Now in the puzzle, the true state is $www$. But a kid seeing two white hats does not tell her anything about the color of her own hat. Nobody knows the color of her hat, for otherwise she would say it. The event that nobody knows the color of her hat is $$E=\{www,wwb,wbw,bww\},$$ which is exactly the set of states at which no two kids wear a black hat. Everyone knows this and gets therefore a new partition in which this knowledge is incorporated. For example, $$P_2'=\big\{\{www,wbw\}, \{bww\},\{bbw\},\{wwb\},\{wbb\},\{bwb\}\big\}.$$ Formally, this is the coarsest partition that is at least as fine as the two partitions $P_2$ and $\{E,E^C\}$ and this is how the model is learning. Even with this partition, no kid knows the color of her hat. Everyone knows this, and this allows her to deduce that the state is not on in which the other two kids have white heads and she has black hats, for the other kids could then deduce that they have white hats and they did not.

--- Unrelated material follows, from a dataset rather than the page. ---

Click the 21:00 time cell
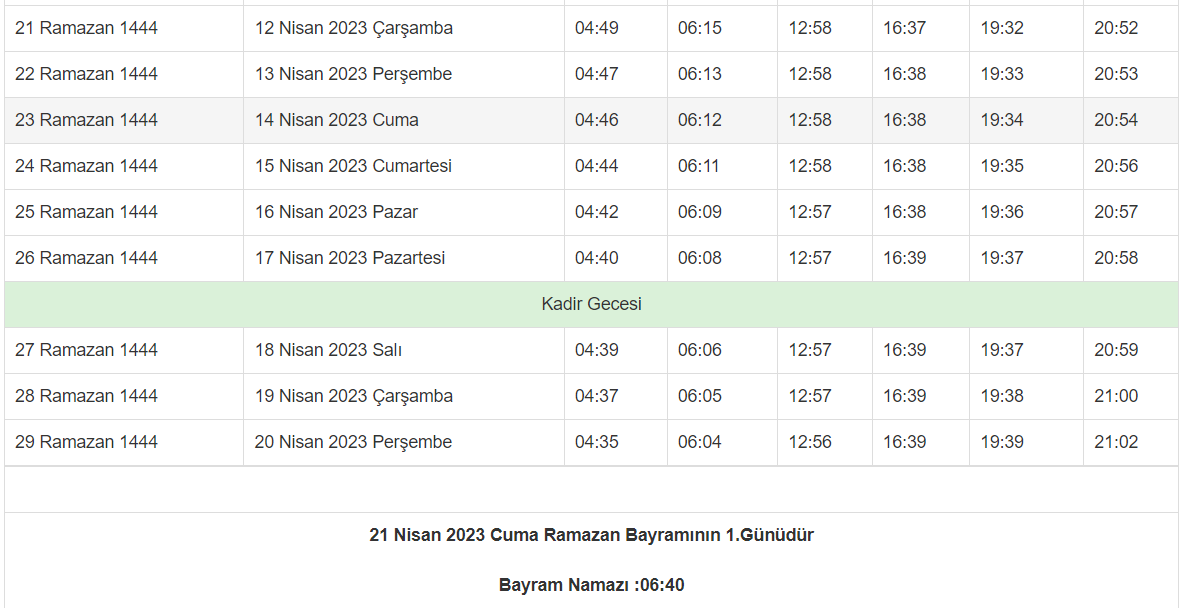1183x608 pixels. tap(1116, 396)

From this, every kid can deduce that the true state is $www$, or more formally $P''_i(www)=\{www\}$ for $i=1,2,3$, so this becomes a formal statement.
A survey of this kind of modeling has bee written by John Geanakoplos for the Handbook of Game Theory and Economic Applcations. The survey can be found here. It also discusses essentially the same puzzle. The article is somewhat technical, and a slightly simplified version can be found here.

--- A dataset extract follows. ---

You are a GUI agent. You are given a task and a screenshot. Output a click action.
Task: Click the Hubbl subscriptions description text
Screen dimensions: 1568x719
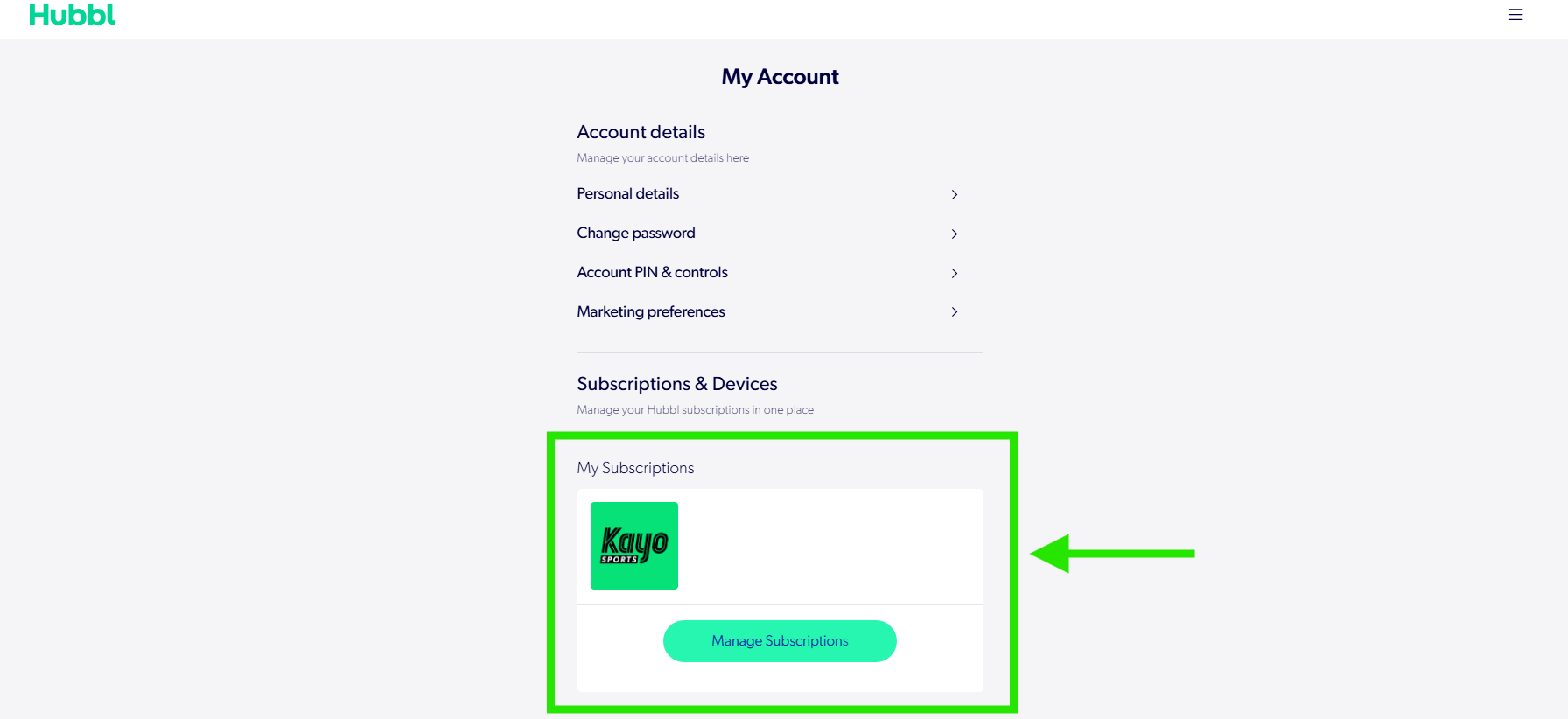click(695, 410)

The variations of this question that I've seen fall into two types:
- Time is very carefully quantized (e.g. every day at noon they gather to say something if possible), so that it is possible to make inferences of the sort "Nobody said anything during the last unit of time".
- The knowledge that the other people couldn't say anything with the knowledge immediately given is all that one needs, so one can patiently wait long enough that any reasonable person would have given an answer if they could to gain that information.
The question you state, I believe, is a bad one (at least as translated). Hesitation is, as you put it, too vague; without knowledge of how quickly the other people can make deductions (and knowledge of how quickly they think you can make deductions, et cetera), it becomes difficult to impossible to make reliable statements as the number of people grows.
These type of questions are analyzed in game theory/microeconomics and typically rely on probability filtrations (discrete or continuous time information updating) or algebraic topological methods. The hesitation, as suggested by comment above, is updated information over time; and it results from inaction as a different information set would have led to action. This is surprisingly hard stuff, but analyzing a similar problem made someone from my school his year's job market superstar (Sherlock Holmes - Dr. Moriarity puzzle, using hierarchies of beliefs)
This isn't truly helpful to help you see how to model your particular problem. But you seem genuinely interested in understanding this better, and googling any of the above keywords (also Repeated Games; Bounded Rationality) should help.
P.S.: The muddied children problem, say, would probably be modeled using hierarchies of beliefs, which are sequences of reasoning "You know x", "I know that you know x", "You know that I know that you know x"...., which are then (often) examined for fix points.